Big Six energy profits slump for the first time since 2014

Collective profits of the UK’s six largest energy suppliers have fallen 10% for the first time in four years due to rising competition in the market, according to a report by Ofgem

The profits was found to be dropped to $1.1 billion last year as they show signs of losing their grip on the market to a new generation of energy start-ups.

The companies faced further misfortune this winter as the Government’s controversial cap on standard energy prices descended on around 11 million accounts—despite signs that market competition is improving.

Over 73 energy companies are competing to supple gas and power to Britain’s homes—out of which ¼ th have opted for a new entrant to the market.

Gillian Guy, head of Citizens Advice, stated that the rising number of people opting for new energy suppliers “underlines why it’s so important that Ofgem tightens up its licensing rules”.

“We know that some suppliers entering the market aren’t prepared to provide adequate customer service, or aren’t financially robust enough to survive.” She further stated.

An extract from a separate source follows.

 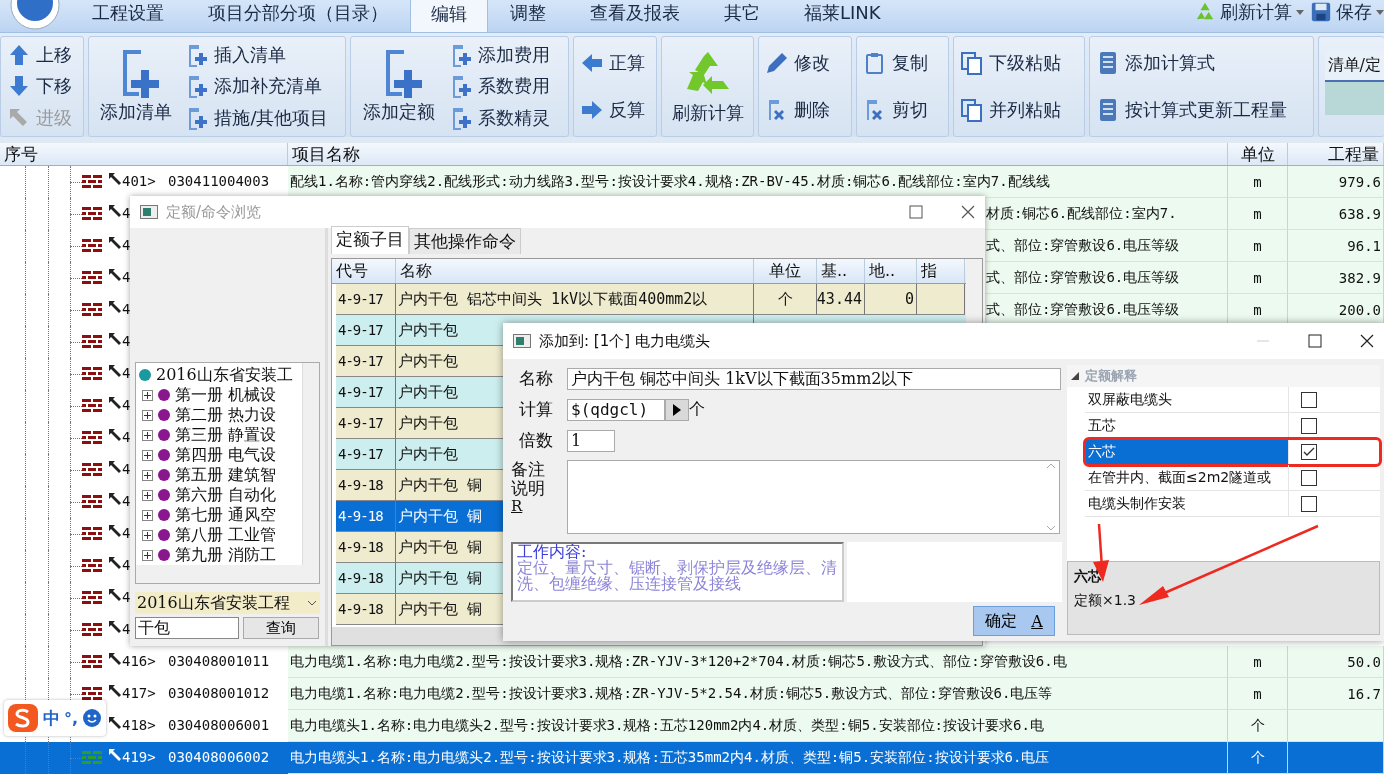 What do you see at coordinates (841, 271) in the screenshot?
I see `column-header: 基..` at bounding box center [841, 271].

“Poor customer service often hits vulnerable customers the hardest. It needs to stop poorly prepared companies from entering the market, and take badly performing suppliers out of the market quicker,” she concluded.

The record high proportion of energy challenger brands, and record switching rates have done little to abide worries that customers are being ‘ripped off’ by the larger suppliers. Around 50% of the all homes still use standard variable tariffs to buy their energy which are typically offered as a default option by larger suppliers and are more expensive than fixed rate deals.

Dermot Nolan, chief executive at Ofgem, stated that there have been “many positive developments in energy over the last year, but the market is still not delivering good outcomes for all, especially the vulnerable.”

The report found that a lack of engagement and fuel poverty is disproportionately prevalent in socially vulnerable households and poorly insulated homes.

Notable, both areas of the market have been sidelined by the regulator and Government officials in recent years.

The Government’s flagship energy efficiency programme to upgrade drafty homes through the Green Deal scheme was closed in the summer of 2015.

Nolan had, earlier this year, apologized publicly for failing vulnerable customers by waiting to introduce a safeguard tariff cap for those using a standard variable tariff. He confirmed before a committee of MPs that he would not receive a bonus for the year.

Claire Perry, the energy and clean growth minister stated: “We’re determined to protect vulnerable consumers when it comes to their energy costs.”